The easiest way to get started with hypertufa is by making a small trough garden.  Creating a a small trough garden is a manageable introductory project.  It  doesn't require a sophisticated mold and you can complete an entire project in less than two hours.

Indoor Mini-Trough Garden

This is a small section from a book titled "Hybridtufa: Adventures with Hypertufa and Papercrete"  that I am currently working on.  It provides detailed directions on how to create you own mini-trough garden.

Ingredients List (Hypertufa Recipe #1)
1 part cement (1-cup)
~
2 parts sifted peat moss ( 2-cups)
~
1 part perlite (1-cup)
~ Water (about 1 and 1/4-cup)

Additional Material
~ Shortening
~ Mold - A small rectangular plastic mold. Approximate dimensions: 5Ĺ-inches long by 4-inches wide   and 3-inches deep.

Equipment List:
~  Rubber (waterproof) gloves
~
Dust Mask
Spoon (optional)
Wire colander
Mixing Container

Step 1: Prepare the mold by coating the inside of the mold with shortening.
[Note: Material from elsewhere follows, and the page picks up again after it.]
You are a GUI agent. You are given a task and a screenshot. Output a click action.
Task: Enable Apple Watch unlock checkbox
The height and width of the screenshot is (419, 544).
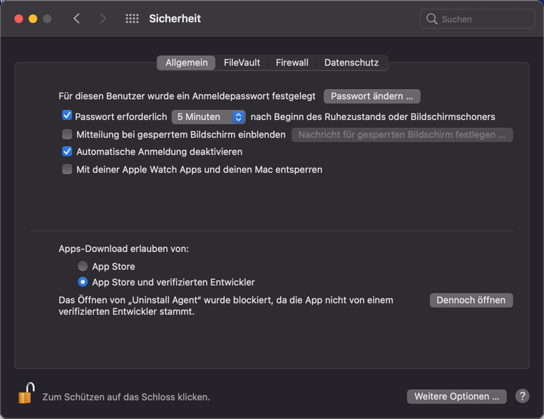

Step 2: Measure all the ingredients, less the water, and mix them together in the mixing container. Make sure you have enough mix to finish your project. When you add water the volume of mix will shrink because the water will compact the peat moss and cement.

Step 3: Add water, small amounts at a time. You want the mix to have a stiff consistency, not runny. Add small amounts of water at a time

Step 4: Take a small handful of hypertufa mix and spread it evenly along the bottom.  For this size trough, the bottom layer should be between 1/2 and 3/4-inches thick. Use the rest of the hypertufa mix to build up the sides.  Again, the thickness you are looking for is between 1/2 and 3/4-inches.  If you find that using your hads and fingers is difficult, try using the back of a spoon to form the hypertufa mix against the sides and bottom of the mold.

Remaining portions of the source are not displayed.